How is the method applied to different kinds of knowledge (not just exam facts)?

It’s used for practical skills and language. For skills, a Final Cut shortcut is turned into a question card so it resurfaces right before it’s needed. For language, unfamiliar English expressions from original texts are turned into cards—e.g., “푸딩의 증명은 먹는 것에 있다” becomes a prompt with its meaning as the answer—so repeated retrieval builds understanding over time.

What advantages are claimed over “wrong answer notes” or a traditional second-brain approach?

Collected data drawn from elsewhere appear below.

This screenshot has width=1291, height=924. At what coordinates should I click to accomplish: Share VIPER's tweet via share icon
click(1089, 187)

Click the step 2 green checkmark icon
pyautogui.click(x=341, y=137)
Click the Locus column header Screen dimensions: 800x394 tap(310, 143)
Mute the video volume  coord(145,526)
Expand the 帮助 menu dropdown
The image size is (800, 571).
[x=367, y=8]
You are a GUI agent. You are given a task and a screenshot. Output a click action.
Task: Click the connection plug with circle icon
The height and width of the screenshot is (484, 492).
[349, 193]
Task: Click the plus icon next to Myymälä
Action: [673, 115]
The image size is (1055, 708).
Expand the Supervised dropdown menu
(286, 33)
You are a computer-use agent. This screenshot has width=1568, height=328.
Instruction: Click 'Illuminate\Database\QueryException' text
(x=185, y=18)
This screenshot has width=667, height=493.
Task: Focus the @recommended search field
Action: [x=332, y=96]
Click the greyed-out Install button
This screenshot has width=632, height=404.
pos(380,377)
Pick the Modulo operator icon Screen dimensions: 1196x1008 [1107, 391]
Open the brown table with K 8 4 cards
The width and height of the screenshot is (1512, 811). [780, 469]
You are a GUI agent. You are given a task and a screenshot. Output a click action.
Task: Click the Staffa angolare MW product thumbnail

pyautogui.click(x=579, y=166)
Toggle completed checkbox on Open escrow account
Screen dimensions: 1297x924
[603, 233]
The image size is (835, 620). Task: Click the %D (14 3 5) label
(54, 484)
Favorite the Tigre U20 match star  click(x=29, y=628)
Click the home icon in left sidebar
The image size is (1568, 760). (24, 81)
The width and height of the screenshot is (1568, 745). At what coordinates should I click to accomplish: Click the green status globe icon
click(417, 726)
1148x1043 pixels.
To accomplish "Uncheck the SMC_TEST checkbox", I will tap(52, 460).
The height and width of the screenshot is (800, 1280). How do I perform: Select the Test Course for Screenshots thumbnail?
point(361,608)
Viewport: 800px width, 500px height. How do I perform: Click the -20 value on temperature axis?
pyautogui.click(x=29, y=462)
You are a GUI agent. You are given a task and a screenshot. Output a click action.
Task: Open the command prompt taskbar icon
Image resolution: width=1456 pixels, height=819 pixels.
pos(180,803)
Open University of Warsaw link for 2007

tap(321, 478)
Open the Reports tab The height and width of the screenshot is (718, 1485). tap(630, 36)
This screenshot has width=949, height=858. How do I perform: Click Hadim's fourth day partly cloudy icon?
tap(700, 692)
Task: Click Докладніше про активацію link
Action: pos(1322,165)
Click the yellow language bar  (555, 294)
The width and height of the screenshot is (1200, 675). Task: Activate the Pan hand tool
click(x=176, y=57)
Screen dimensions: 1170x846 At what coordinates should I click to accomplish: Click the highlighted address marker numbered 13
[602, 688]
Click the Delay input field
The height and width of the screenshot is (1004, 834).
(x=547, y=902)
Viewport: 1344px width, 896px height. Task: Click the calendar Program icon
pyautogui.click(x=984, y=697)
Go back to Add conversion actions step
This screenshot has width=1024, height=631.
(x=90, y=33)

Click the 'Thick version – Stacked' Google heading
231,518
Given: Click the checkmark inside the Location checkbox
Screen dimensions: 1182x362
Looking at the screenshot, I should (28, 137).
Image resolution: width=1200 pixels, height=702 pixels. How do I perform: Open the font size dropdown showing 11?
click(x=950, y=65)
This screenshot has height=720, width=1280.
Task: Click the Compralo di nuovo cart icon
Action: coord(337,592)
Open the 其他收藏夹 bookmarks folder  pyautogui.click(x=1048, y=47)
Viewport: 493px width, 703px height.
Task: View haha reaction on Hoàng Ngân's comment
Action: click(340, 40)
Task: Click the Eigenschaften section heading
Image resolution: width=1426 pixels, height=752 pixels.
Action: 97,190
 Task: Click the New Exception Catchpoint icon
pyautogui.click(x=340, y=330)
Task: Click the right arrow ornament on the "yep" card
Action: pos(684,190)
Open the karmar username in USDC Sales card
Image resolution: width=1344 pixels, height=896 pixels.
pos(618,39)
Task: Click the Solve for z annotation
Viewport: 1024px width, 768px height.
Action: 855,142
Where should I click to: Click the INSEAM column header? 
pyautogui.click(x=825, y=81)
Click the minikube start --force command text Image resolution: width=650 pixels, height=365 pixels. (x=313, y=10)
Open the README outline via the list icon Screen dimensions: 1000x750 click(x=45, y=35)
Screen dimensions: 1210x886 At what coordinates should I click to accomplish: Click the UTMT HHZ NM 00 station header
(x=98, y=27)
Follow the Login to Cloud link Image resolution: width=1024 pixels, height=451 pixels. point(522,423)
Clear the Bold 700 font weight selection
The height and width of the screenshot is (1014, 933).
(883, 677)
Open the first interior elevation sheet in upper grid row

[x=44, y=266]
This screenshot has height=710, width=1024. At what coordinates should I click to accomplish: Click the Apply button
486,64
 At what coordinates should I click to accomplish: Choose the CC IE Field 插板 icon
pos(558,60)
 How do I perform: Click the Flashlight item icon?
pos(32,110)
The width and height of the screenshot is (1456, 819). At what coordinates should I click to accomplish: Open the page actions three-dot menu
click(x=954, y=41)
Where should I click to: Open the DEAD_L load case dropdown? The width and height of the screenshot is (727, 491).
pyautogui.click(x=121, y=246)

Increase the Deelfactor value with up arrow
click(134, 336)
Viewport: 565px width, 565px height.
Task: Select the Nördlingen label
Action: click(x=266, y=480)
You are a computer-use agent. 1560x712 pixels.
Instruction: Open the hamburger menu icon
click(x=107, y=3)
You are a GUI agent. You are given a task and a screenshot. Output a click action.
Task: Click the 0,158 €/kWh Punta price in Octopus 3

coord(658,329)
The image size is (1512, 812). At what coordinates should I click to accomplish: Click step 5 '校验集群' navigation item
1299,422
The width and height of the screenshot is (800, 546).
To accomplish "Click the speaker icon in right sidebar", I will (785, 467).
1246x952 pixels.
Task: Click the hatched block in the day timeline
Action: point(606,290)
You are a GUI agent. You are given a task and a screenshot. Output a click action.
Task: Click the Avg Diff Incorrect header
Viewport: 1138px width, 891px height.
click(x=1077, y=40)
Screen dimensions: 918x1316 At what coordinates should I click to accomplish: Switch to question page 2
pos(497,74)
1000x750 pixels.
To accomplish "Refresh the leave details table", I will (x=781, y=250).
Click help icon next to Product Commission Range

Wrong answer notes tend to focus on errors and don’t naturally unify many knowledge types into one retrieval system. A second-brain approach can suffer because stored notes don’t guarantee periodic review or retrieval at the right time. In contrast, the described system turns stored items into daily/ongoing prompts, so learning continues through spaced repetition without needing to remember where the information was saved.

Review Questions

  1. What specific steps turn a newly learned fact into a flashcard that Anki can schedule?
  2. How does the system decide whether a card should be reviewed again in days versus months?
  3. Give one example from the transcript of how the system handles (1) a skill and (2) a language phrase.

Key Points

  1. 1

    Store knowledge as question-and-answer prompts rather than as plain notes so recall can be tested later.

  2. 2

    Use RokSik/록식 to capture Q&A entries and convert them into flashcards with a designated symbol.

  3. 3

    Send the generated flashcards to Anki so reviews happen on a phone during small daily gaps.

  4. 4

    Rely on Anki’s adaptive scheduling: correct recall pushes the next review far out (about three months), while failures bring it back quickly (about one week or three days).

  5. 5

    Centralize retrieval through Anki so there’s no need to remember where information was saved or to search for it later.

  6. 6

    Apply the same pipeline to both exam preparation and everyday learning, including software shortcuts and unfamiliar book phrases.

  7. 7

    Maintain consistent Anki practice (not necessarily daily) so the spaced repetition loop can keep knowledge from fading.

Highlights

The system’s core move is converting new learning into question-form flashcards, then letting adaptive scheduling bring them back right before forgetting happens.
A Final Cut shortcut learned in a lecture becomes a prompt that reappears days or weeks later—depending on recall accuracy—so it’s available when needed.
Unfamiliar English phrases from original texts are treated the same way: meaning is written as the answer, and understanding is built through repeated retrieval.
The transcript contrasts “archive notes” with “guaranteed review,” arguing that periodic prompting beats searching and hoping.